Many people benefit from therapy, and more would if not for a very practical concern: price. The average cost of therapy in the United States is not known precisely, but most clinicians’ rates fall between $100 and $200.
For those with insurance, the cost of mental health care is often less, though the cost will depend on the specifics of your insurance plan and whether you see an in-network or out-of-network mental healthcare provider.
Many people without insurance, or those paying out of pocket, will have to pay full price. Nevertheless, there are some strategies and tips that may be able to help you find or negotiate lower-cost treatment.
The cost of therapy varies internationally. In Canada, mental healthcare may not always be covered under the country’s publicly-funded “Medicare” system. The cost of therapy there varies, but a general estimate is between $75 and $200 (Canadian dollars).
In the United Kingdom, mental health care is covered under the National Health Service, but some people buy supplemental health coverage or pay out of pocket so that they don’t have to wait for care. Estimates of a therapy session there range from £50-£150.
In Australia, the publicly funded healthcare system, also called “Medicare,” covers mental health care through community clinics. About half of Australians have supplemental insurance, which covers private practices. Therapy sessions in Australia range in cost between $100 and $250 (Australian dollars).
How Much Is Therapy With Insurance?
The cost of therapy can vary depending on the type of health insurance plan you have, particularly when insurance provides coverage. Some plans offer no coverage at all for mental healthcare, while others cover it completely. Most fall somewhere in between. When looking to pay for therapy through your insurance plan, it’s important to carefully examine the details of your plan and be familiar with the terms used in order to get a good sense of what you might pay. Major insurance companies often have a tool on their website to help estimate this.
A study conducted in 2020 and published in Health Affairs examined more than 90 million health insurance claims for therapy between 2007 and 2017. The findings revealed that the average cost for individuals with insurance was approximately $21 for in-network care and around $60 for out-of-network care.1
Affordable Therapy Without Insurance
Many clinicians do not accept health insurance, meaning that you pay for their services the same way you pay for any purchase. Therapists who possess specialized experience or expertise in a particular condition may have higher rates compared to therapists who offer treatment for a wide range of conditions or those who are new to the field.
For those who struggle to fit therapy into their budgets, there are some strategies you might employ.
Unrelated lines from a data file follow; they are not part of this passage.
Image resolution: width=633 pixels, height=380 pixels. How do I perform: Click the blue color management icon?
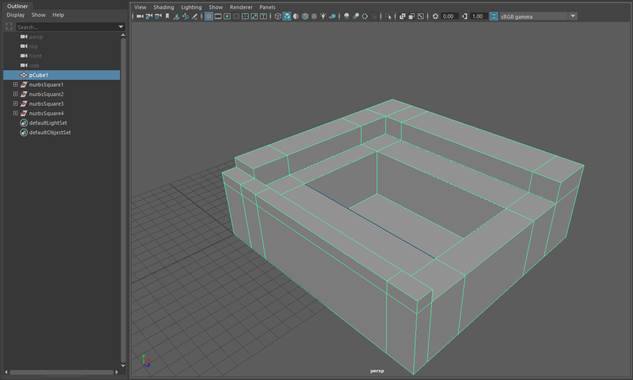(x=493, y=17)
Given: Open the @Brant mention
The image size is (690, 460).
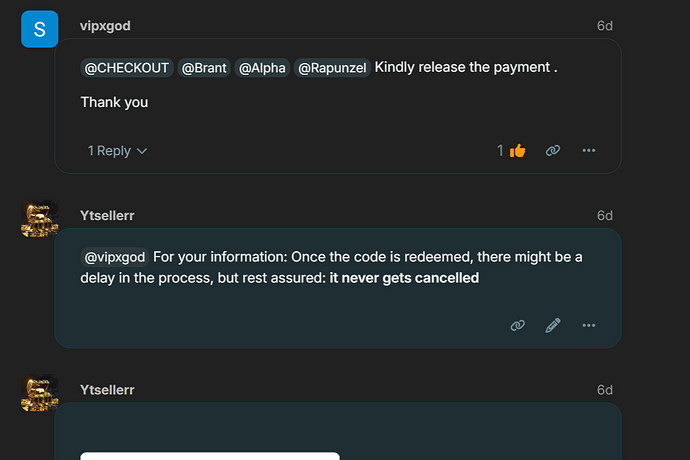Looking at the screenshot, I should 204,68.
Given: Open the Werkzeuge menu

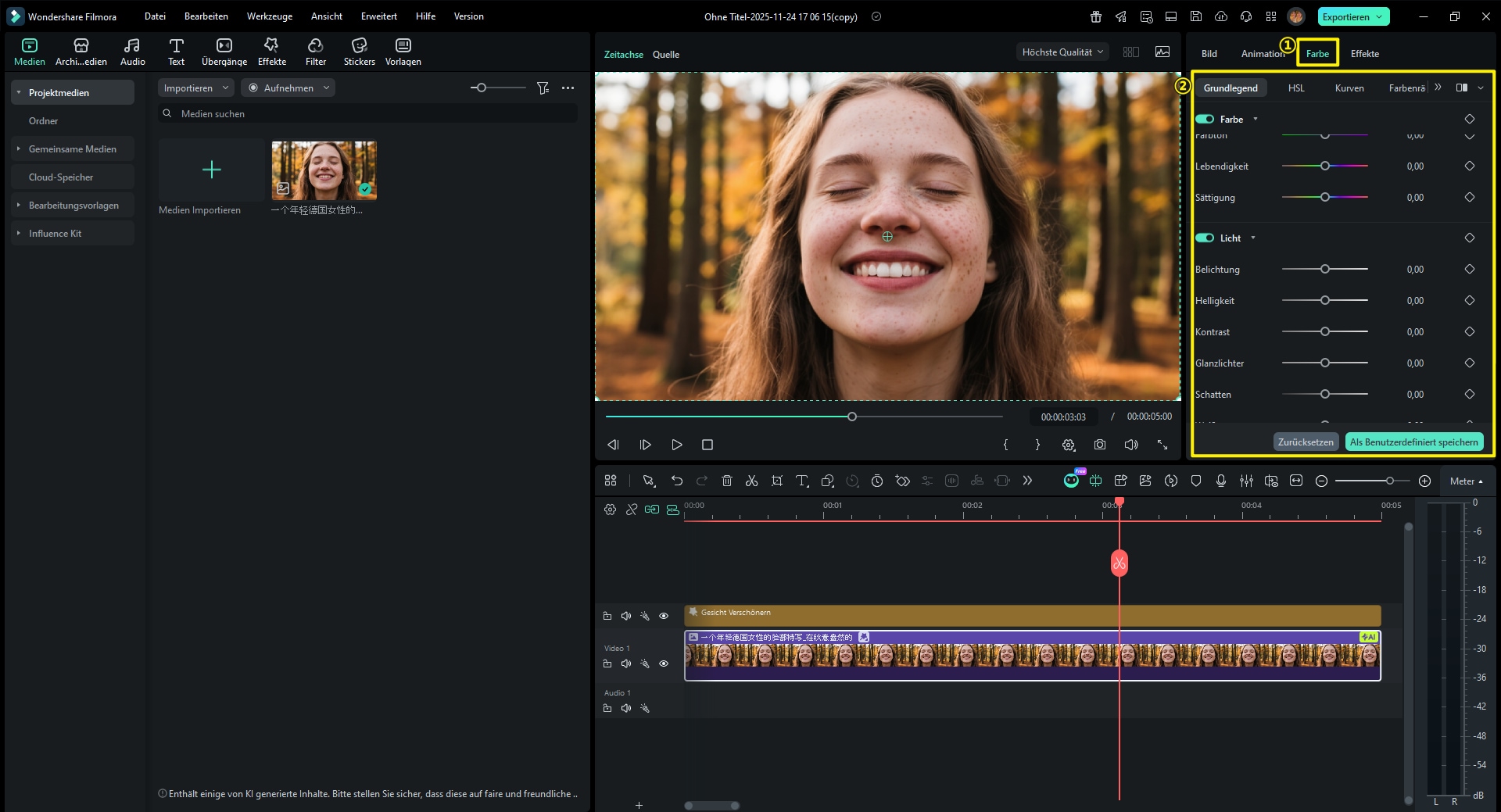Looking at the screenshot, I should pos(269,16).
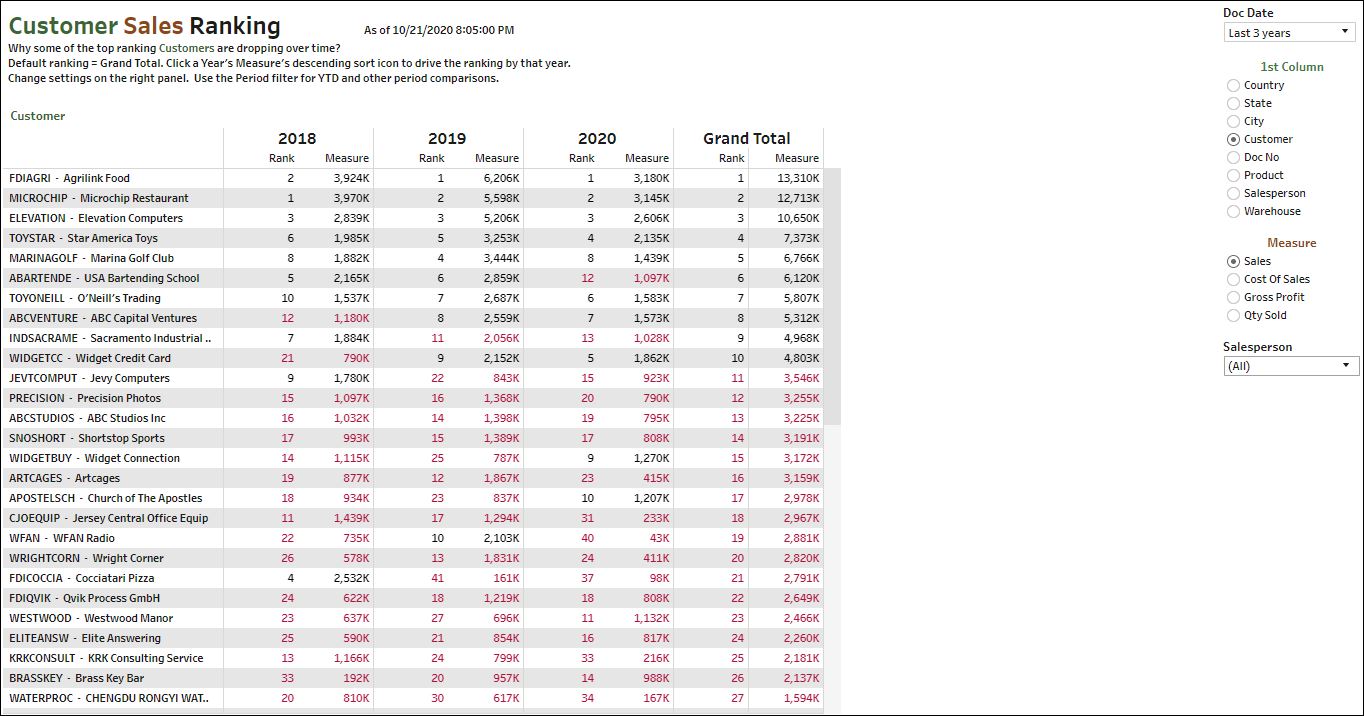Open the Doc Date dropdown
1364x716 pixels.
coord(1290,33)
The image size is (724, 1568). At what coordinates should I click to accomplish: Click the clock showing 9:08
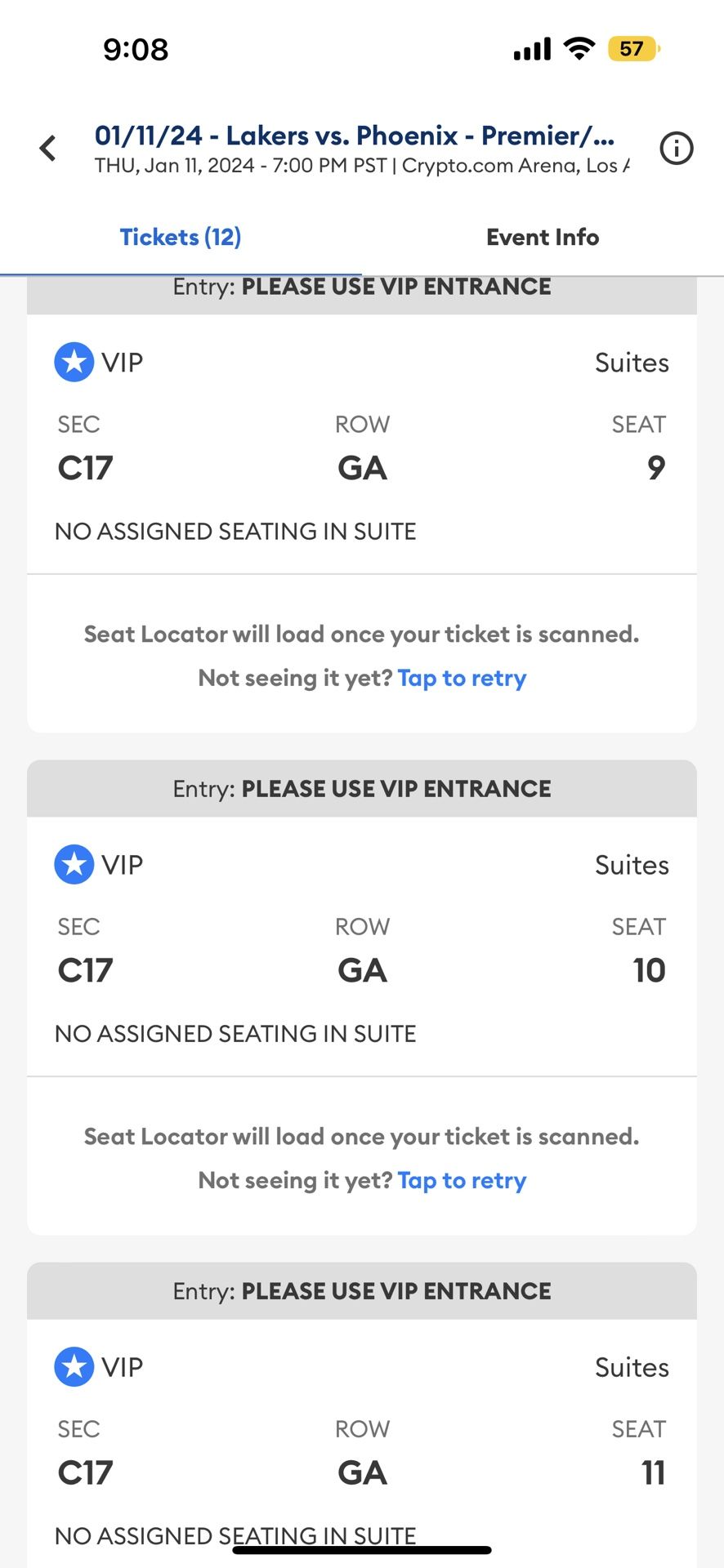pyautogui.click(x=136, y=50)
One is to ask for a sliding scale fee structure. A sliding scale fee structure is an agreement between a therapist and a client on a lower cost for services. Some therapists offer these agreements in order to see patients whom they think they can help but can’t afford their price tag. With these agreements, the therapist has discretion over whom they offer a reduced fee and how reduced the fee is. Therapists just starting out in a practice might be more likely to offer sliding-scale agreements than those with established rosters of clients.
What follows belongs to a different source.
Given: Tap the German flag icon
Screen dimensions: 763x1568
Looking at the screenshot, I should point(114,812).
Therapists say that the best strategy for finding a therapist who accepts a sliding scale agreement is simply to ask for it. It could help your case when asking if you have done some homework on the therapist, their areas of expertise, and the style of therapy they practice in order to explain why you think they would be a particularly good fit for the challenges you face.
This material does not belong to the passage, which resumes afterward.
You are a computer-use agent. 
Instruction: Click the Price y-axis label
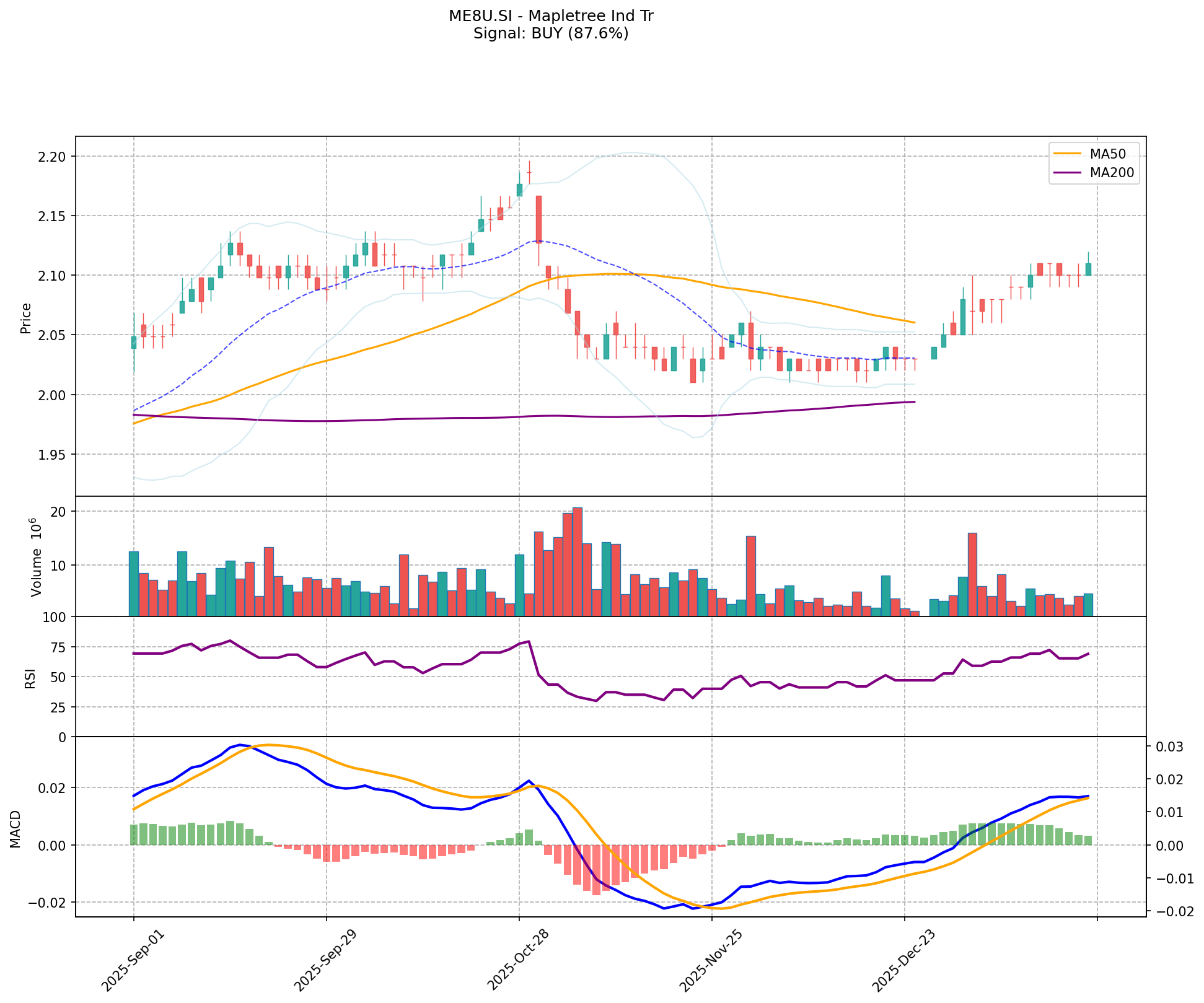[x=26, y=318]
Public health centers present an alternative option for accessing mental healthcare. Many cities and municipalities offer these services at a significantly reduced cost, typically based on an individual's income. To locate these centers, individuals can utilize the searchable database and map available on the U.S. Health Resources and Services Administration website.
Numerous universities that offer doctoral programs in psychology operate training clinics that deliver mental healthcare on a sliding scale based on an individual’s income. Clients will have sessions with students enrolled in these doctoral programs, with supervision provided by faculty members from the university.
Where to Find Therapists
The Psychology Today Therapy Directory provides a database of therapists on which you can search by location, therapeutic specialty, style of therapy, whether or not the provider takes insurance, race and ethnicity, gender, and price.